The most notorious, "rabidly offensive" example of that anti-Semitism is Wagner's essay "Jewishness in Music".
Wagner's music, especially the "Ring", as everyone knows, was appropriated by the Nazis. As Hitler said, recalling a performance of "Lohengrin" he attended at age 12, "I was captivated at once."
Efforts to "depoliticize Wagner's works" still continue today, Millington emphasizes in his exquisitely researched, written, and illustrated biography.
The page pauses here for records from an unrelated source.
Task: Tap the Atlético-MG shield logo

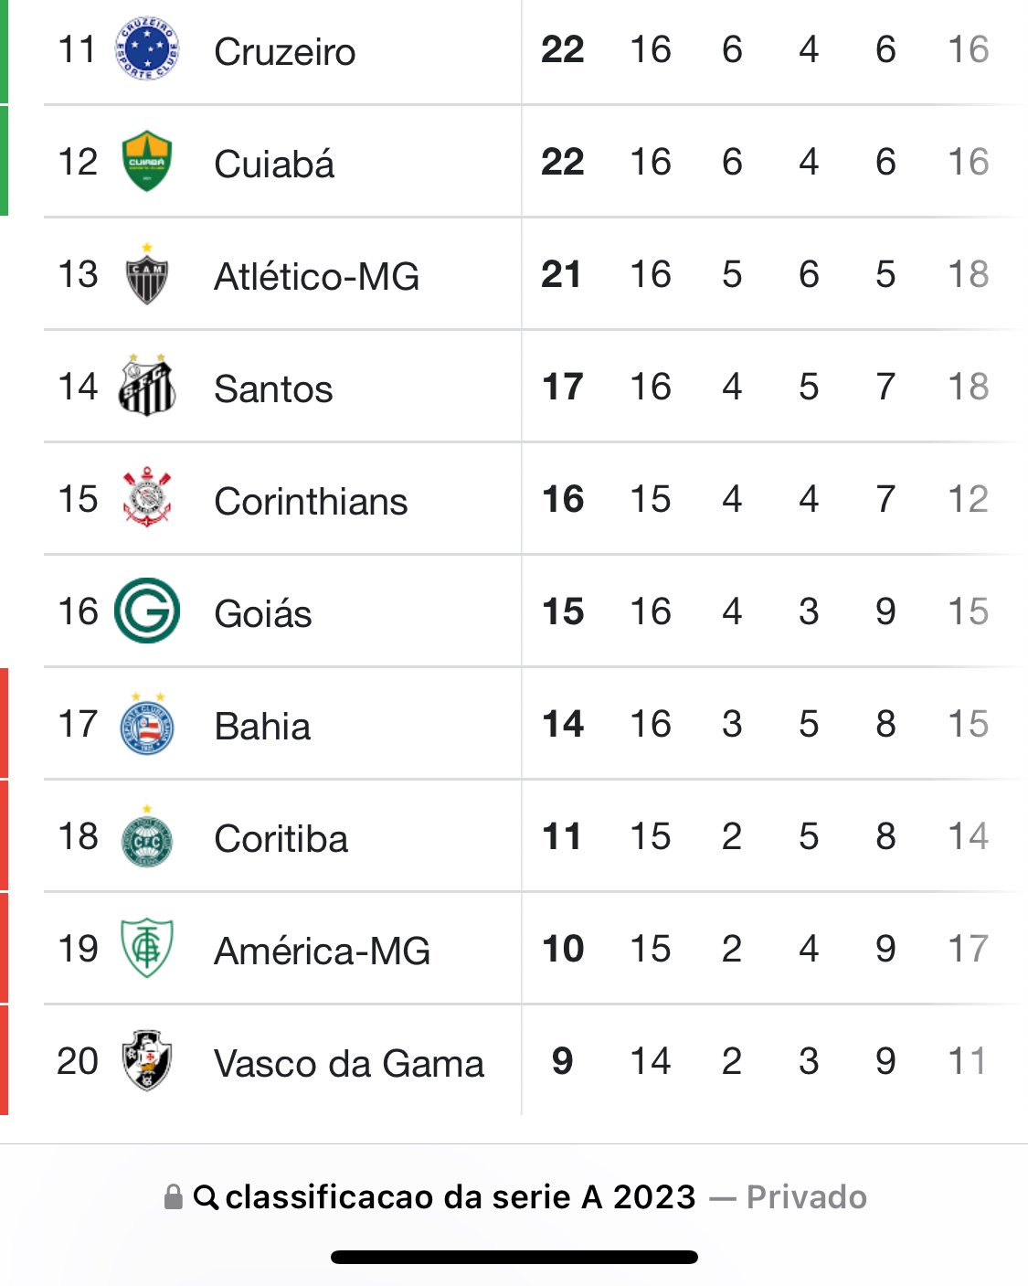Action: tap(147, 274)
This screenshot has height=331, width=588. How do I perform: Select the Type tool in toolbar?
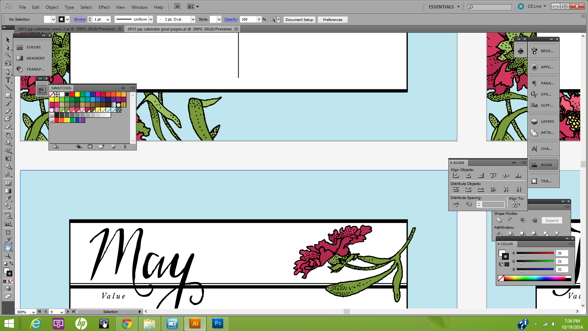click(x=8, y=80)
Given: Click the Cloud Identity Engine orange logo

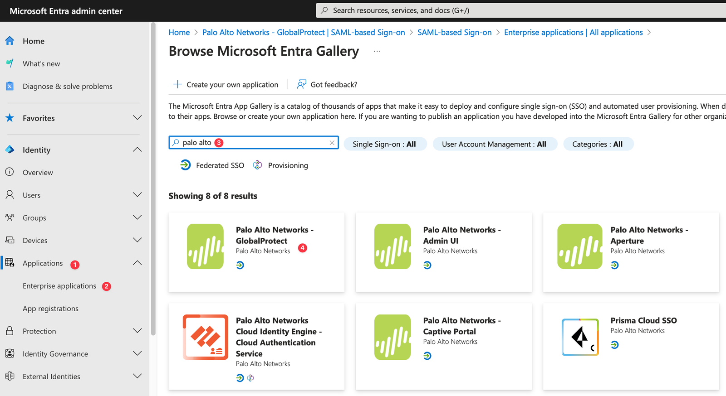Looking at the screenshot, I should coord(205,337).
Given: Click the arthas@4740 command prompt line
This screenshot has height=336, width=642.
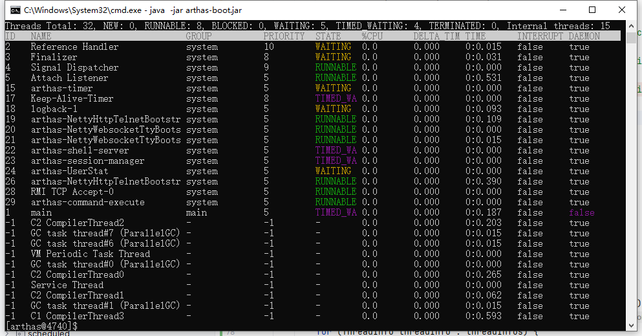Looking at the screenshot, I should (41, 326).
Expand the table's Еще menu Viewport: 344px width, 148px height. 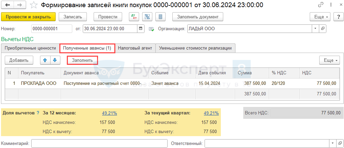point(329,60)
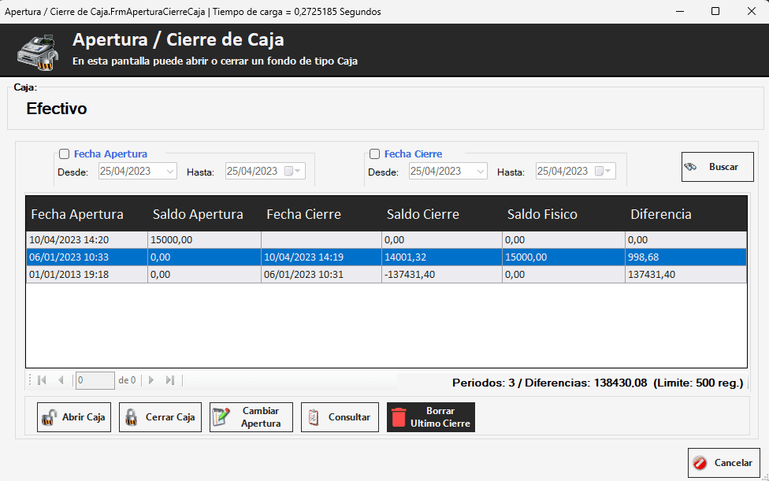The image size is (769, 481).
Task: Go to the last page of records
Action: pyautogui.click(x=170, y=380)
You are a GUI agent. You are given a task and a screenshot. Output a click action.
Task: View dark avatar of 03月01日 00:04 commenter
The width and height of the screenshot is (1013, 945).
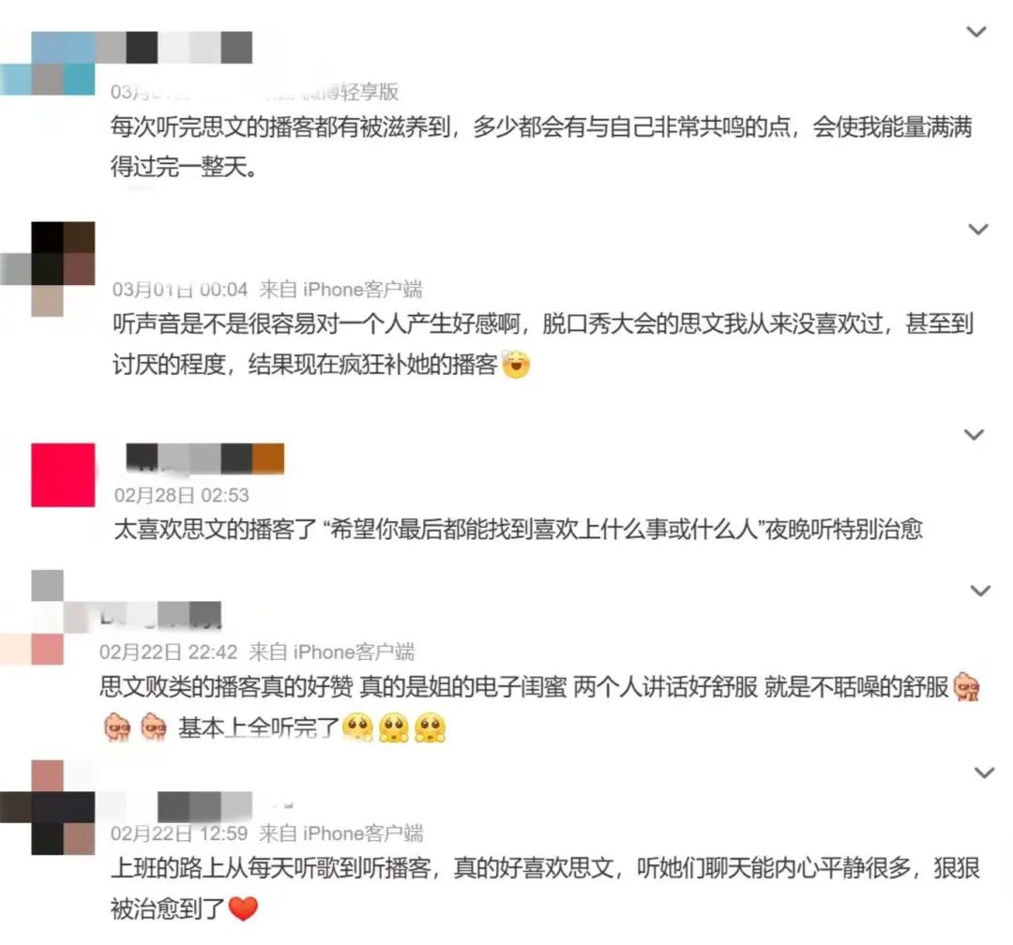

"There could be no better opportunity than the bicentenary of Wagner's birth (May 22, 1863 in Leipzig) to demolish some of these stereotypes once and for all," writes Millington.
The year 2013 is also the 130th anniversary of Wagner's death (February 13, 1883).
When Verdi learned of the death, he wrote his publisher Giulio Ricordi, "A great personality has departed, a name that will leave a very powerful impression upon the history of art," according to the biography "Richard Wagner".
Although the two masters had never met, Verdi was quoted (in the "Sorcerer" biography) as saying, "Triste--triste--triste. Wagner è morto." (Sad, sad, sad. Wagner is dead.)
The 200th anniversary of the births of Wagner and Verdi will be celebrated as happily as the Triumphal March of "Aida" and the Wedding March of "Lohengrin".
Or to quote "Parsifal", "Open the shrine!" as this double bicentennial year opens.